[Collection entries]
|---|

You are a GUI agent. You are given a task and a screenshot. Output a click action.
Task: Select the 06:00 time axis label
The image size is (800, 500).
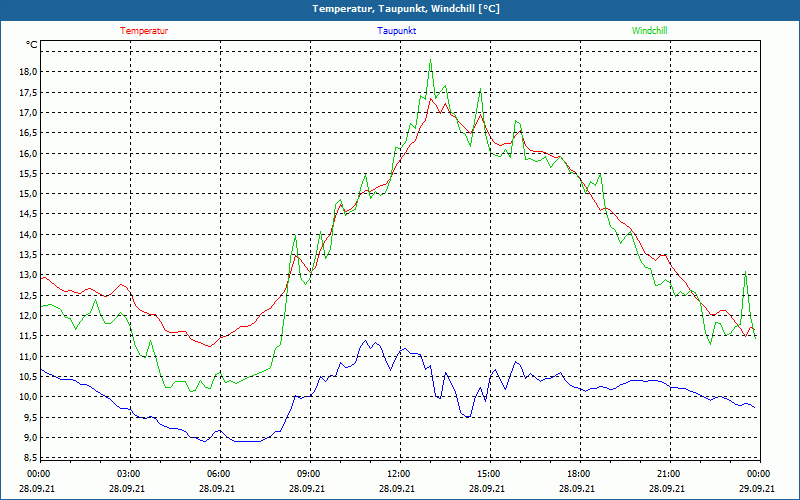(x=219, y=474)
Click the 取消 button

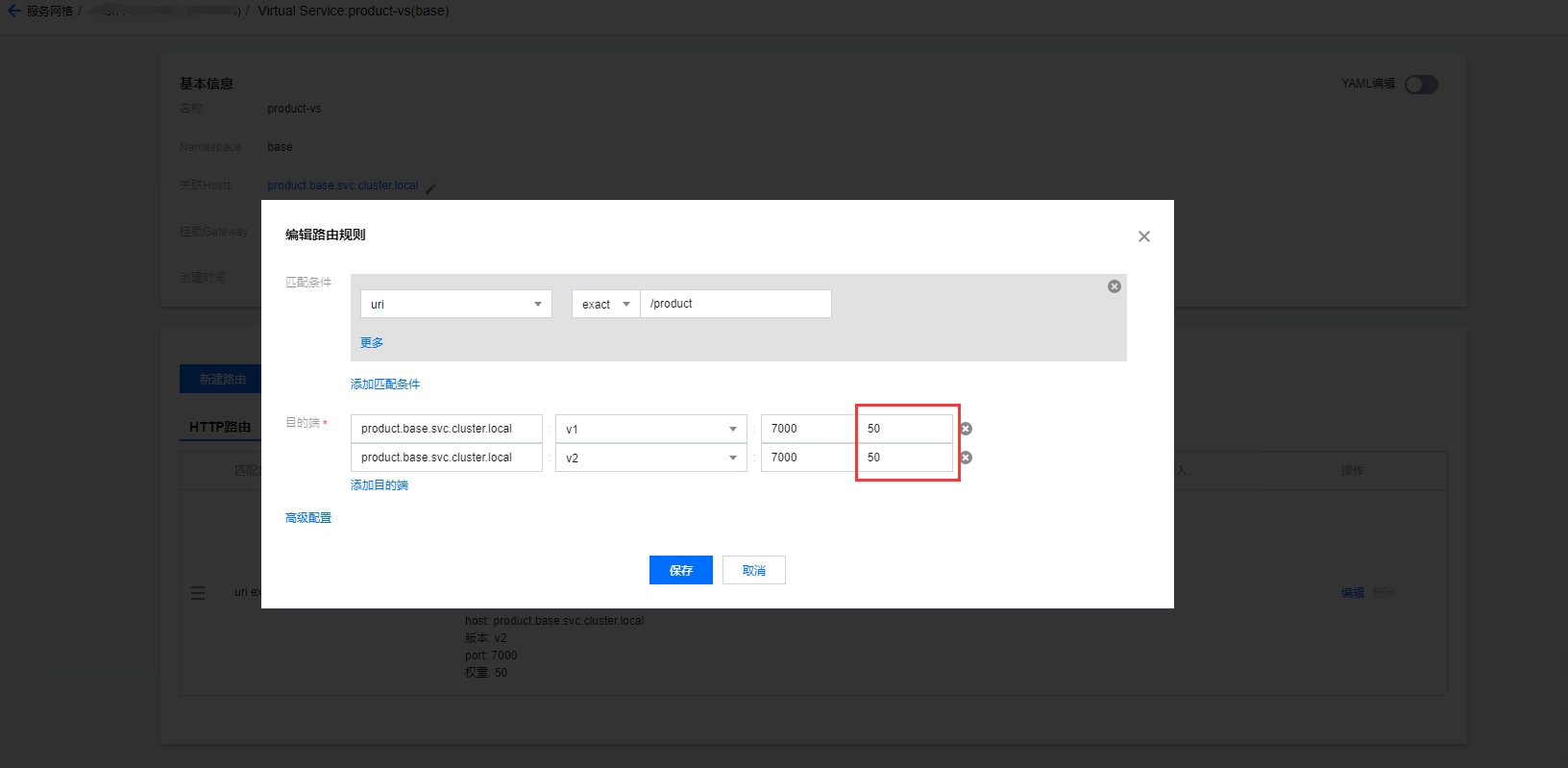tap(753, 570)
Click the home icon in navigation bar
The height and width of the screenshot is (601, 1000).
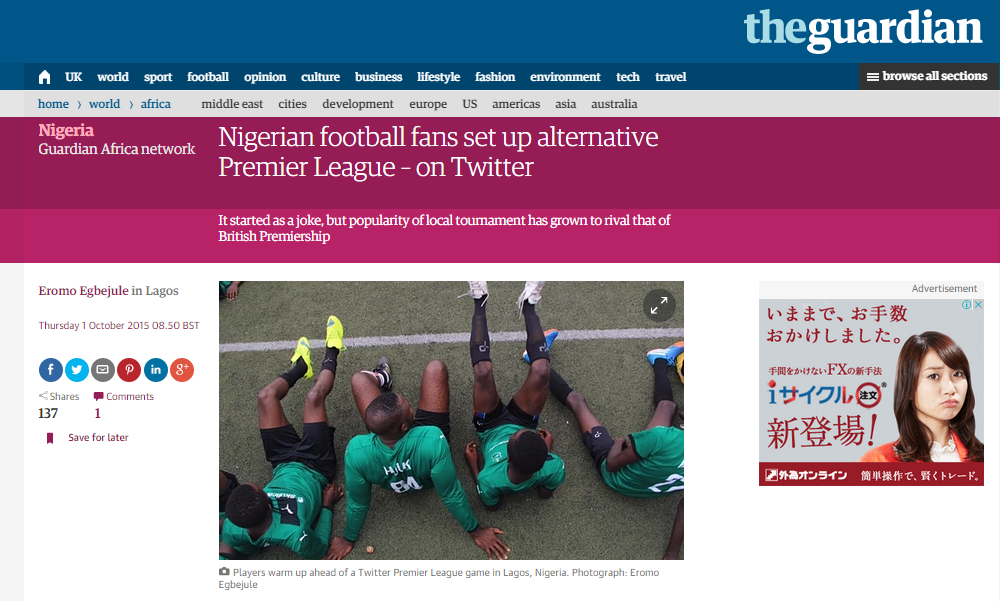[44, 77]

|---|

Leave the images behind and write out every entry exactly.

**Your solution**
You are a GUI agent. You are given a task and a screenshot. Output a click action.
Task: Select the 06:00 time axis label
The image size is (800, 500).
(x=219, y=474)
Click the 取消 button

tap(753, 570)
Click the home icon in navigation bar
The height and width of the screenshot is (601, 1000).
[44, 77]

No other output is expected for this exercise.